L’offensive communicationnelle !

La communication est la clé, dit-on souvent, pour exprimer le rôle important qu’elle joue dans la vie des hommes, dans nos sociétés. Mais, comment communiquer et sur quoi communiquer ? Comme toute serrure, il faut utiliser la bonne clé. Mais communiquer, ce n’est pas que parler, crier et même piailler sur tous les toits son avis, son ressenti. Souvent, les mots sont des maux quand ils portent la mauvaise intention. C’est curieusement renversant de voir que des hommes intelligents mettent leurs connaissances au service de la désinformation, de la manipulation et de la promotion du chaos.

Depuis que les réseaux sociaux sont devenus un fourre-tout de cas sociaux, notre société est en péril ; le péril de l’autodestruction, l’écroulement de nos valeurs ; le troque de l’humanité contre l’animosité dans toute sa bestialité. C’est ainsi que le sourire de la haine est parfois plus beau que le regard sincère de la colère vraie ; l’hypocrisie a fini par s’ériger en personnalité. On peut se cacher derrière les touches d’un clavier pour détruire le monde et espérer en un lendemain meilleur en enfer. Il suffit de cliquer pour tout faire basculer et même renverser le cours des choses.

Il suffit de liker pour valider même les plus grandes bêtises du moment. Nous sommes dans le sensationnel, ce monde n’a plus besoin de rationnel. Il est infesté de sentinelles aux doigtés parfois criminels, inventeurs de fausses nouvelles et prédicateurs d’apocalypse. Pour ces accrocs au service de la désinformation, à défaut de construire le Faso, il faut travailler à dénier le réel, à tout balayer du revers de la main et à même souhaiter que le pire l’emporte sur les efforts consentis.

Le Burkina Faso s’est polarisé ; il y a ceux qui prient de tout cœur pour que la paix revienne et il y a ceux-là dont le seul rêve est de voir leur propre patrie sombrer avec ceux dont ils ne sont pas en odeur de sainteté. Le mal est profond, la rancœur se porte bien, la gangrène est entretenue au frais ou au chaud dans l’intimité des cœurs blessés ou joyeux.

•••••

• _QUESTIONS SUR LE DOCUMENT_
a. Résumez en deux phrases le texte sur l’offensive communicationnelle.
b. Pour chacune des affirmations suivantes, indiquez par oui ou par non si elle concorde avec le texte sur l’offensive communicationnelle, et citez les mots du texte qui tranchent.
(i) Communiquer se limite à parler.
(ii) Un clic suffit pour tout faire basculer.
(iii) Le Burkina Faso est uni dans le souhait du retour de la paix.
c. Poursuivez le texte sur l’offensive communicationnelle après sa dernière phrase.

•••••

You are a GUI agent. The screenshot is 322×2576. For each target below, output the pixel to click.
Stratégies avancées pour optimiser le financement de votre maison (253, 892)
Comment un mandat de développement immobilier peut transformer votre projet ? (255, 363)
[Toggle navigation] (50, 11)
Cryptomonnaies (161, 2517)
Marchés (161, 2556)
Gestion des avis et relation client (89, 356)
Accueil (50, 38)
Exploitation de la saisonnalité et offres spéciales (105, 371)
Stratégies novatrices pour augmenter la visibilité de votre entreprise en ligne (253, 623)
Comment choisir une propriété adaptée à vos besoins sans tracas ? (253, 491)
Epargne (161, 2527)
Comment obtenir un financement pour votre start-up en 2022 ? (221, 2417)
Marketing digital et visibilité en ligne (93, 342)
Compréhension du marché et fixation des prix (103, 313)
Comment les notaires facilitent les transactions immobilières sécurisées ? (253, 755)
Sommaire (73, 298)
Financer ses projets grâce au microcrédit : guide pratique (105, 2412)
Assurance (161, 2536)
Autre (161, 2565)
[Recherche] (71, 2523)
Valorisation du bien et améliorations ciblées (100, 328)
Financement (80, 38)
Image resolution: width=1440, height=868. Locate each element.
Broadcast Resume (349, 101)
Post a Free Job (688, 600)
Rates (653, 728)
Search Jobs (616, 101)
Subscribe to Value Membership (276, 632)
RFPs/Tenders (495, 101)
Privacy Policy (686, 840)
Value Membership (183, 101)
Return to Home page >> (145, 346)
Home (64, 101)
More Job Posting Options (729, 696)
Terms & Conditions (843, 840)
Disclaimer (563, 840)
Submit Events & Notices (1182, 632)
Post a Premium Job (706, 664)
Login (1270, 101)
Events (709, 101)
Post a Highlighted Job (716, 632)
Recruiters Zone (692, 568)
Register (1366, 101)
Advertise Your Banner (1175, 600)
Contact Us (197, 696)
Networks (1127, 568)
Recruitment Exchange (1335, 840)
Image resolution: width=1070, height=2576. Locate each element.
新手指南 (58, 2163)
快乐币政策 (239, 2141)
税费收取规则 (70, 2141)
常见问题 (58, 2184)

•••••

• _RÉPONSES OBTENUES_
a. Communiquer ne consiste pas seulement à parler ou à crier son avis, et des hommes intelligents mettent leurs connaissances au service de la désinformation, de la manipulation et de la promotion du chaos. Depuis que les réseaux sociaux sont devenus un fourre-tout de cas sociaux, la société est en péril, et le Burkina Faso s’est polarisé entre ceux qui prient pour le retour de la paix et ceux qui rêvent de voir leur patrie sombrer.

b.
(i) Non : « Mais communiquer, ce n’est pas que parler, crier et même piailler sur tous les toits son avis, son ressenti. »
(ii) Oui : « Il suffit de cliquer pour tout faire basculer et même renverser le cours des choses. »
(iii) Non : « Le Burkina Faso s’est polarisé »

c.
La révolution ne peut pas plaire à tout le monde ! Aucune révolution n’a fait l’unanimité, malgré la qualité de la mentalité qui en découle.

La révolution ne plaît pas, parce qu’elle bouscule tout sur son passage ! La Révolution dérange parce qu’elle ne se conforme pas aux vieilles habitudes et marche parfois sur les convenances avec une certaine audace. C’est drôle de voir certains peindre tout en noir en prévoyant le fatidique bigbang de la fin fatale. C’est dommage de voir le fossé s’agrandir sans que les esprits ne prennent de la hauteur. Mais le constat est là ; patent et flagrant, le reste n’est qu’une question d’acuité visuelle, d’honnêteté intellectuelle et de pragmatisme.
Bref, il suffit de bien regarder les circonvolutions de la révolution en termes de réalisations pour faire preuve de pondération. Il suffit de jeter un coup d’œil sans complaisance autour de soi et à travers les chiffres du réel pour se raviser.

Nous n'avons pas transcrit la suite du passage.